The Risky Economy
A job search under any circumstances is no treat – rewriting your resume at least a dozen times, job searching on the Internet day after day, and landing maybe two interviews for every hundred openings you dig up – but in a shaky economy it can be downright brutal. Business revenue declines, which causes companies to cut payroll, and then the lack of personnel drives frustrated customers away. It’s a vicious cycle. But why get trapped in that rat race if you don’t have to? Starting a Business Trumps Job Searching
Starting a Business Beats Looking for Jobs
Looking for jobs can be a very shortsighted process. Long gone are the days when people worked at the same company for decades and retired with a nice pension. Since at least the 1980s, most professionals change jobs every three to four years, and it’s usually the employer’s choice rather than the worker’s. Starting a business can be a scary proposition – especially if you come to the process with a lot of unanswered questions in your mind – but a job search can take up just as much time, effort and even capital. Besides, here is all you’re left with at the end of that road – just another job that you might hold for five years, after which it’s the same process all over again, except you’re now five years older!
Four Reasons to Drop Job Searching for Entrepreneurship
If you have reached the stage in your career where you’re earning a comfortable living as an executive or someone with skills honed over many years in business, there are many strikes against you on the job search front. Here are four reasons why starting a business may better serve your long-term financial goals:
• Experience – Few companies hire at a senior level and expect people to come aboard in an entry- or mid-level role. In your own business, you’re immediately at the top of the heap, both in earning power and in the decision-making process.
• Location – The job you want may not exist in the city where you live, which either forces you to relocate or else downgrade your desires. Starting a business allows you to work wherever you wish.
• Security – While it’s true that new businesses can fail, there are no guarantees these days that a 50-year-old company will still exist next year, either. By starting a business, at least you have it within your personal power to be successful. If you’re just another cog in the wheel, most of your own financial future is in the hands of others.
• Personality – The corporate world forces people to conform to a particular mindset. Not all of us are cut out to operate in this manner, but having a maverick-type personality is oftentimes a dead-ender when working for others. This is, however, the exact trait that makes a terrific entrepreneur.

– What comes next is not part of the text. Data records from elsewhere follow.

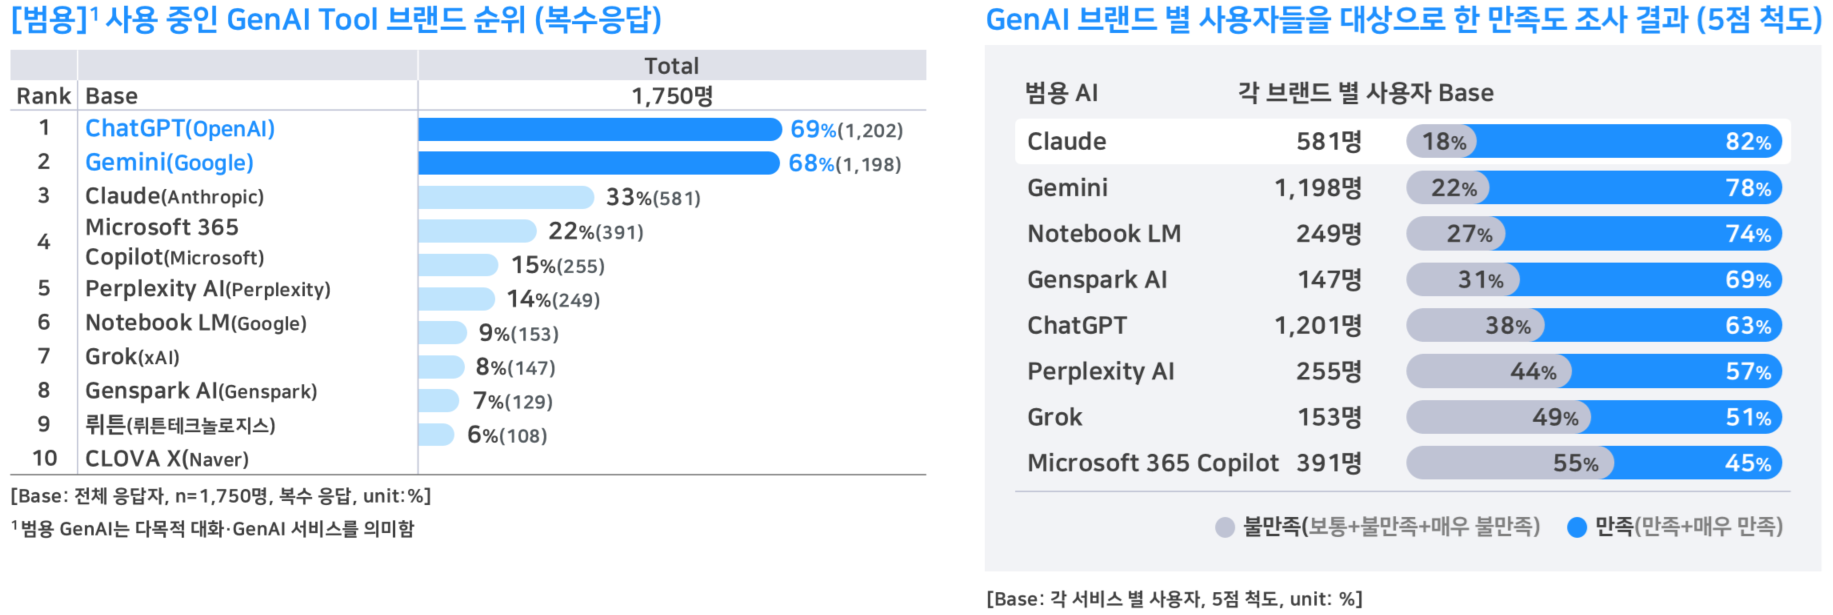The height and width of the screenshot is (615, 1833).
Task: Click the Microsoft 365 Copilot 55% dissatisfied segment
Action: (x=1510, y=463)
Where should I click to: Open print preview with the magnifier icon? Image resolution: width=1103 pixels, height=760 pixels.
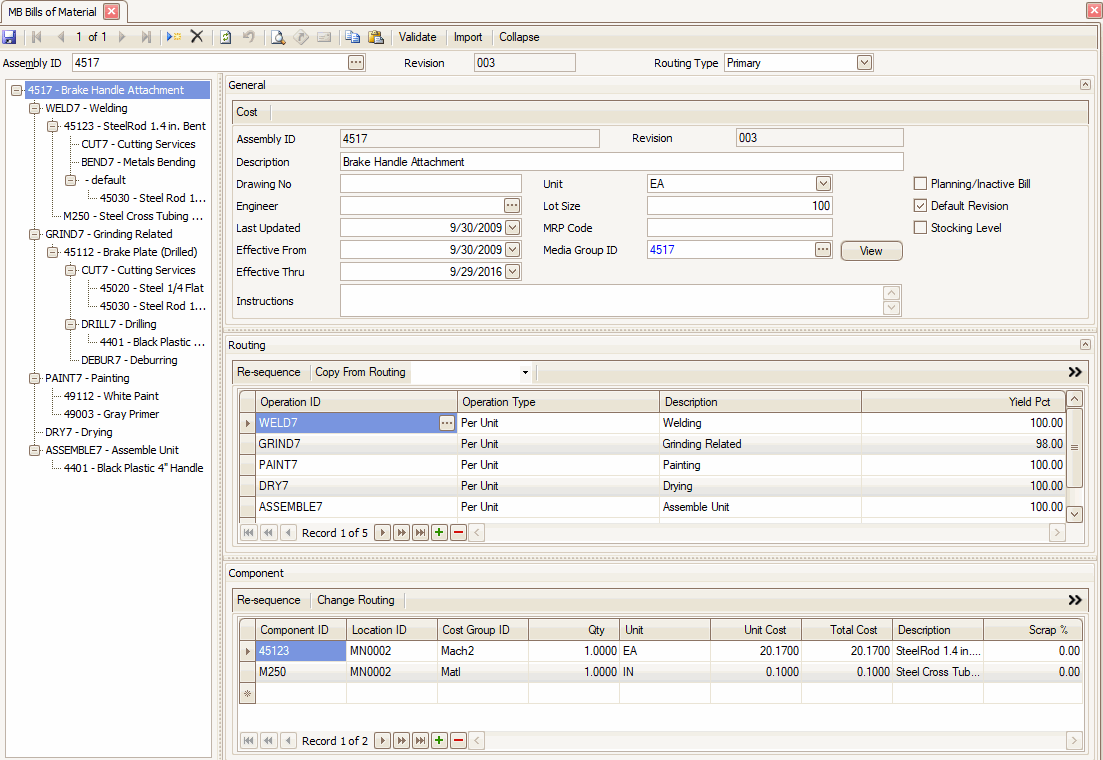pyautogui.click(x=278, y=37)
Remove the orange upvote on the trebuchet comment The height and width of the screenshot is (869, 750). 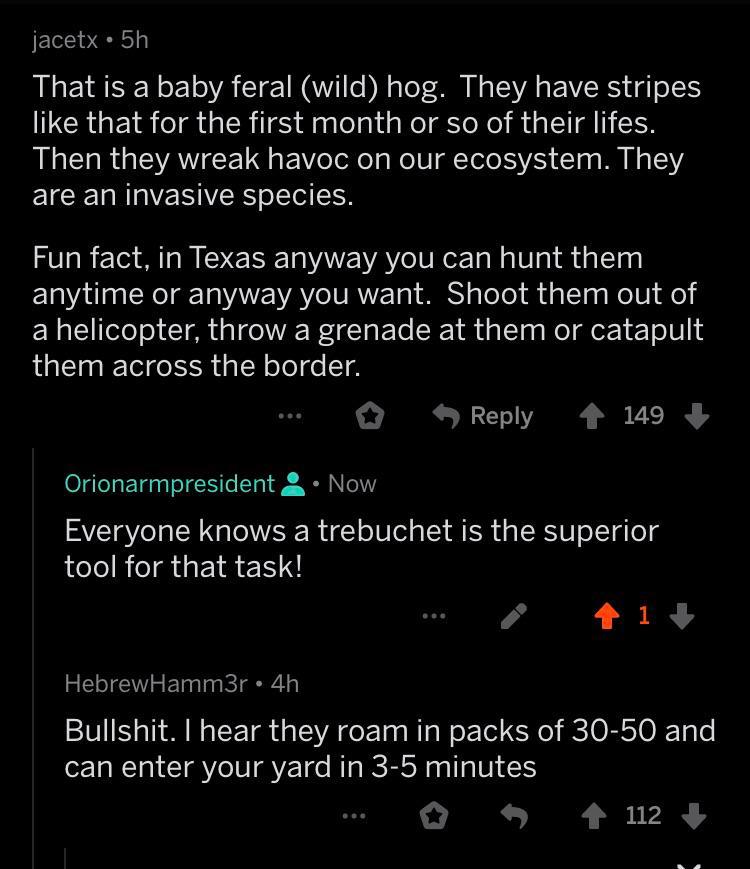click(x=606, y=617)
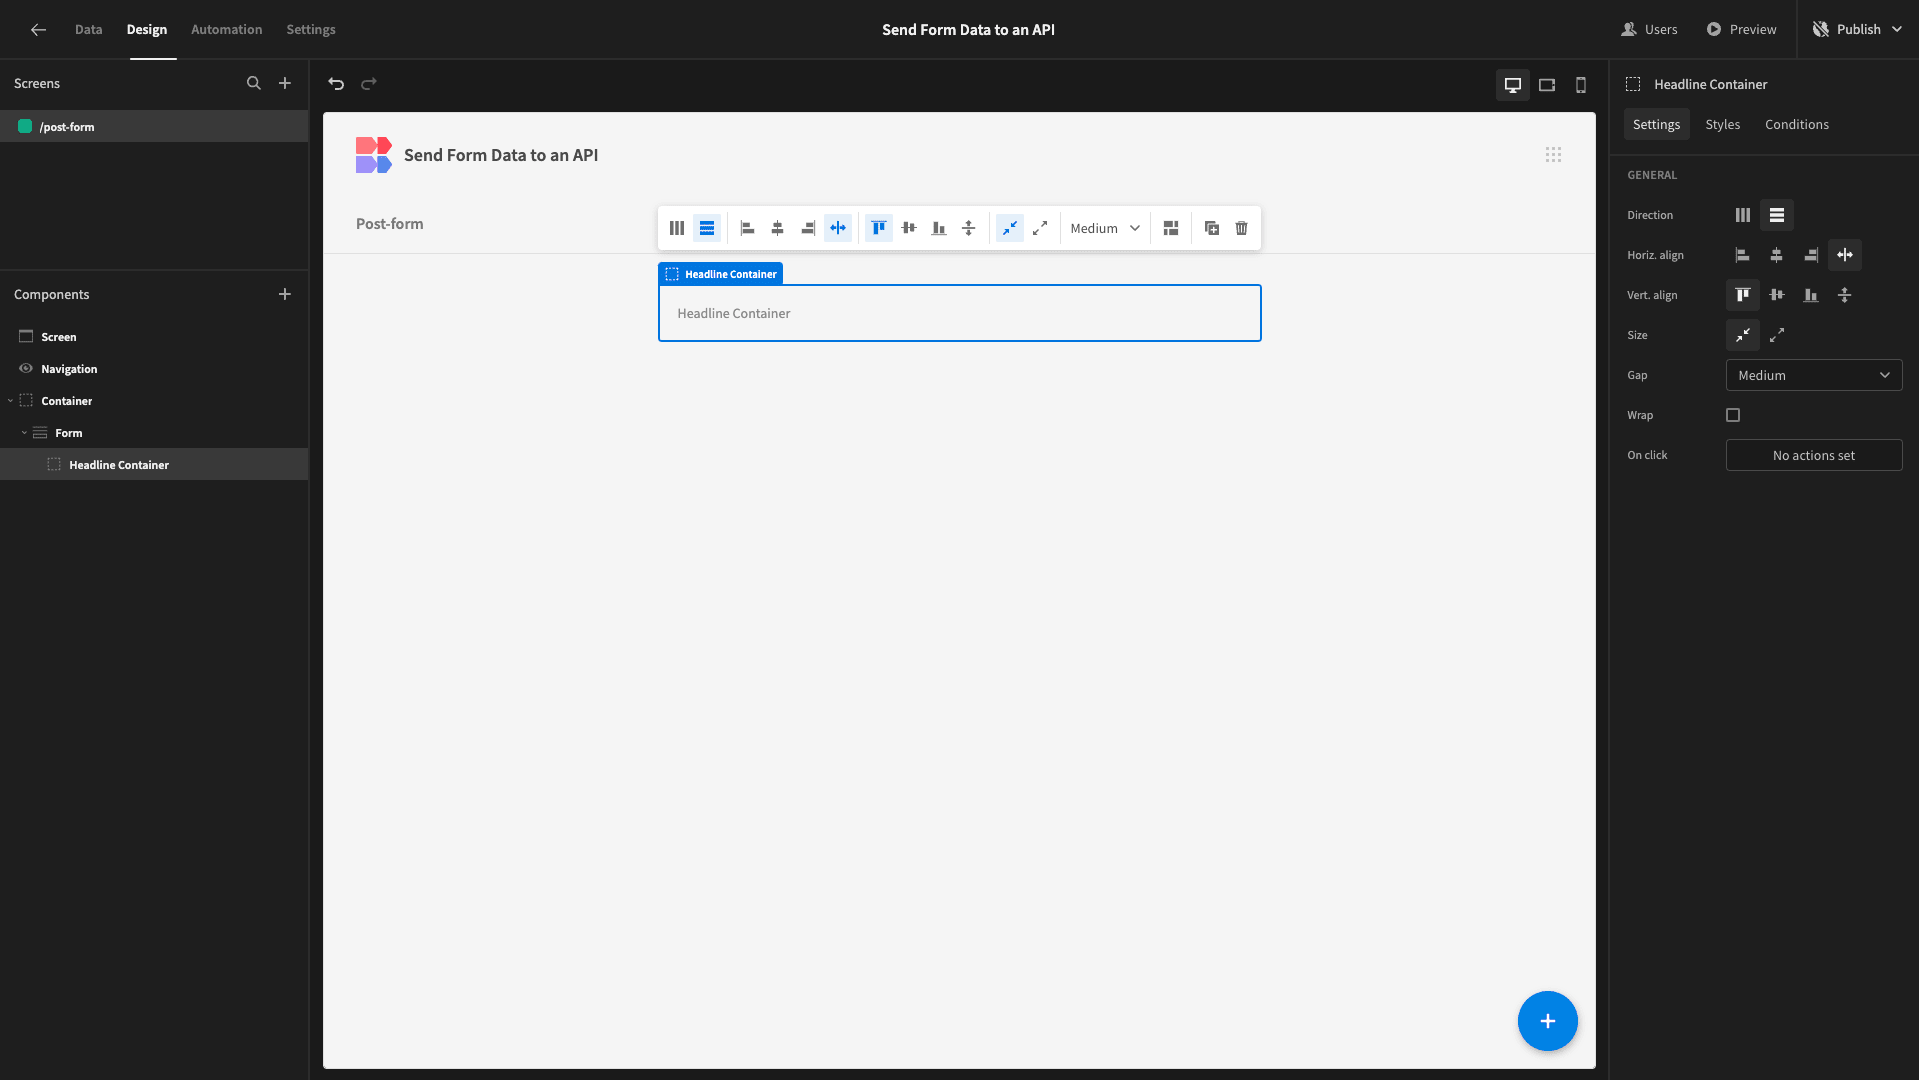Image resolution: width=1919 pixels, height=1080 pixels.
Task: Add a new screen with plus icon
Action: click(285, 84)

Take These Steps to Start Your Business Search
Instead of looking for jobs, try these things instead. Make a list of your skills and experience. Seek out small business owners in your area and find out what skills they had before they took the leap – people love to give advice, after all. Check out various franchising opportunities on the Web, since buying a franchise is one of the easiest ways to own a business. Explore your local community college and sign up for a course in entrepreneurship. People just like you who took the plunge and never again looked back at the job searching process are usually the ones who teach these classes. If you’re currently employed but nervous as to how long your job will be there, begin doing some freelance work or consider starting a business on the side. This will let you see if you’re cut out for the entrepreneurial lifestyle, bring in some extra income, and provide a welcome landing spot if that pink slip shows up someday on your desk.
Where would you be today – both financially and emotionally – if you had started your own business the last time you were slogging through a job search?